PIP costs in Kentucky have been increasing at an unacceptable rate for a decade because costs are not managed and current law prevents any real oversight of PIP medical bills. When medical bills are paid under other type of medical coverage such as workers' compensation, health insurance, Medicare, or Medicaid health care providers must comply with a fee schedule that limits the amount that they may be reimbursed. There is no similar requirement for PIP coverage in Kentucky.
While most health care providers charge reasonable costs under PIP coverage, some abuse the system by charging amounts for services that greatly exceed charges for identical services paid by other types of coverage. This has the real impact of hurting the consumer who is counting on PIP coverage.
A person with $10,000 in PIP coverage might be counting on PIP to cover wages that were lost due to an accident, in addition to his or her medical costs. When some providers submit medical bills that are two, three, or four times the amount billed under other coverages, then the entire $10,000 will likely go to pay those medical bills, leaving nothing for lost wages. In addition, the remainder of the medical bills will need to be covered under the person's health insurance, which is likely subject to deductibles and co-pays, unlike PIP.
The result is that the consumer suffers. Ironically, many of those victimized by these practices are enticed by television advertisements encouraging them to contact someone who can get them what they are entitled to under the law.
WHAS 11 News (Louisville, Kentucky) recently did an expose on PIP abuses. Chuck Olmstead of WHAS 11 News aired a report on May 14, 2007 titled "Chasing the Ambulance Chasers" that described how some attorneys and medical providers work together to abuse the system. See the video here (Used with permission of WHAS 11 News).
The Insurance Institute of Kentucky has joined with other interested parties in seeking a legislative solution to this problem. We are working to pass a bill that would impose the workers' compensation fee schedule on PIP claims, thereby limiting the billing abuses which are currently taking place. The workers' compensation fee schedule was chosen since it provides for more generous reimbursement for providers than any other statutorily required coverage fee schedule.
In the 2007 session this legislation was filed as HB 18. This bill was reported favorably from the Banking and Insurance Committee, but did not receive a vote in the House. We anticipate that the bill will be filed again in the 2008 session.

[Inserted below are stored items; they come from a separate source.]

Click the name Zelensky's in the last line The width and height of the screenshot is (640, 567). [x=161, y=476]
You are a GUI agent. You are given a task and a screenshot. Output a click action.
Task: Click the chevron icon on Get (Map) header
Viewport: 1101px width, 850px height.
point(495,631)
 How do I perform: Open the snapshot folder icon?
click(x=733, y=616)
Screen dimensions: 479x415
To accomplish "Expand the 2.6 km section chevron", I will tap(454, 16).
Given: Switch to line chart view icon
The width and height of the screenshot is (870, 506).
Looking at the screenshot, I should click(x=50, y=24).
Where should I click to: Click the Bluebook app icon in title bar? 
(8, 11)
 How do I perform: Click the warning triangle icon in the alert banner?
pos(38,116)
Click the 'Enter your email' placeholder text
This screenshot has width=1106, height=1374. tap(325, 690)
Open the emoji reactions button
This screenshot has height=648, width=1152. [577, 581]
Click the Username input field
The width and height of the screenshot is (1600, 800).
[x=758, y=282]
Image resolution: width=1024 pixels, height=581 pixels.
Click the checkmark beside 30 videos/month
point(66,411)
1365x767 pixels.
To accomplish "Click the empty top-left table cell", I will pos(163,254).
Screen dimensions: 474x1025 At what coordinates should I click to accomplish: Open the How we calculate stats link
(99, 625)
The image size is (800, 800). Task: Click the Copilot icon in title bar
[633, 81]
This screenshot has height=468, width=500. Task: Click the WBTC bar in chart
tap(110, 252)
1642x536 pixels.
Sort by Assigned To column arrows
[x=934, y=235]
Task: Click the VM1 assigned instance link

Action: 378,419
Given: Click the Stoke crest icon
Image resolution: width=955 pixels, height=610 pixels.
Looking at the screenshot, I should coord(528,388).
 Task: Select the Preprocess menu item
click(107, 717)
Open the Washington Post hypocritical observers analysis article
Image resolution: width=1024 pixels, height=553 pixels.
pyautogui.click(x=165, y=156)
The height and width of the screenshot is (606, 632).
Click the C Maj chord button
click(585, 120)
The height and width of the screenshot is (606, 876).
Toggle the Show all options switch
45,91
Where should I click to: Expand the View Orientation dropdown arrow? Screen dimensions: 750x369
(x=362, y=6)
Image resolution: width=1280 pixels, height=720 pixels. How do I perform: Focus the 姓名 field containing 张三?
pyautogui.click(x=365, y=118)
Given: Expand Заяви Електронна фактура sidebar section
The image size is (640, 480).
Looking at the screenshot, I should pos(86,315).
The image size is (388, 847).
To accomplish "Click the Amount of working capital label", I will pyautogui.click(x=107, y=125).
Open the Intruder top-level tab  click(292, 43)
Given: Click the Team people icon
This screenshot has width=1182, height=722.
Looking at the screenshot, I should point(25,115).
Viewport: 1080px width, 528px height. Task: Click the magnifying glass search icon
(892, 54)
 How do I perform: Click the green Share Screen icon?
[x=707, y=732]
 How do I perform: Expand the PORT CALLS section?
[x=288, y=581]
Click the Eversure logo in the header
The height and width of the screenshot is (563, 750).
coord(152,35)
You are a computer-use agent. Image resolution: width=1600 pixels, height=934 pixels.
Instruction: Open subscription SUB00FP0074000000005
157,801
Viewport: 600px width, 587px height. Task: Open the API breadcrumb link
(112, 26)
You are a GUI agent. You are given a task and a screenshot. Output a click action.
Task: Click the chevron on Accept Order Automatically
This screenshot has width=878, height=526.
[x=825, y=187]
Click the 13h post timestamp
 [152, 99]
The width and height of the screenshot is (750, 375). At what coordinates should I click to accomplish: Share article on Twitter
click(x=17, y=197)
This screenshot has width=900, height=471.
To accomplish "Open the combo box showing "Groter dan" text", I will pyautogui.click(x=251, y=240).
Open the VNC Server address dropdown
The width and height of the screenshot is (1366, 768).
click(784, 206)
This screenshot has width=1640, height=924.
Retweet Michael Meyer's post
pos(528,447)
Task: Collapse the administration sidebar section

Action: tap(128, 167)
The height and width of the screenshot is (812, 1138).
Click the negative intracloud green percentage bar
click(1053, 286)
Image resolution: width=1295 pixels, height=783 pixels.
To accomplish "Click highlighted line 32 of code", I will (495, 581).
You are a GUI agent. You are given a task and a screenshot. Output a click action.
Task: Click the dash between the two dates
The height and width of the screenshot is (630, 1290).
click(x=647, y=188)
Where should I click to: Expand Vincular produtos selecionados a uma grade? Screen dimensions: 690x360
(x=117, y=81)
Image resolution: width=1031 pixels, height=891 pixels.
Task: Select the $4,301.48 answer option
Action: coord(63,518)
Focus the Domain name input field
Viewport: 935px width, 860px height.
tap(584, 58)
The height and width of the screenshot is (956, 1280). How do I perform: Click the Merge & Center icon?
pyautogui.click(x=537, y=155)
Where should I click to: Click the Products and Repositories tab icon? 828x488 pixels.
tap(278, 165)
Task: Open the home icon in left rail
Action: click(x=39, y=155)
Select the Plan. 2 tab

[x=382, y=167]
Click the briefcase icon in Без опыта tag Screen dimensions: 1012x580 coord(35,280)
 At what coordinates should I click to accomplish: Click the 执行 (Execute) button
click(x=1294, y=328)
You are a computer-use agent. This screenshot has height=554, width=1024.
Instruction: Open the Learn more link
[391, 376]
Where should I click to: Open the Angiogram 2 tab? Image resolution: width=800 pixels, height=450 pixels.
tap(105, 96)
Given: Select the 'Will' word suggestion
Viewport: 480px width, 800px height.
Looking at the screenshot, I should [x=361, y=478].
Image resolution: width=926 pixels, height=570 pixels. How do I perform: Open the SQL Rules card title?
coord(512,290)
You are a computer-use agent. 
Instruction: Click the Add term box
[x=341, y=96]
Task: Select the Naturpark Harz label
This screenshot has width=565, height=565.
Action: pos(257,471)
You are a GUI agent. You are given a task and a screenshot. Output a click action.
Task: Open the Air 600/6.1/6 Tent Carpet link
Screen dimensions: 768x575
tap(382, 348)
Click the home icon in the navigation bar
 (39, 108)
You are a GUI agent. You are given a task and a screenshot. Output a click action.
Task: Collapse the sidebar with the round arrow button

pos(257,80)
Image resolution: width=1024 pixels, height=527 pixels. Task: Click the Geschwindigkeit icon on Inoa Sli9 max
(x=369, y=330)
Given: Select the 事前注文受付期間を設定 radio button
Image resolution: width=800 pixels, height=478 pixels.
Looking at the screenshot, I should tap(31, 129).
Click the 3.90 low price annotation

There is one other abuse that the bill would remedy. Some medical providers, usually the same ones that are committing the billing abuses, will hold medical bills for several months and then submit many of them to the insurer in one bundle.
Since Kentucky law requires that the insurer must pay the bills within 30 days, this does not leave adequate time to investigate the bills to determine if they are proper or are even related to the auto accident. The reform bill would require that medical bills be submitted within 45 days of treatment and every 45 days thereafter.
IIK believes that this legislation would go along way toward fixing the abuses currently found in the system of PIP coverage, and that consumers will benefit from these changes.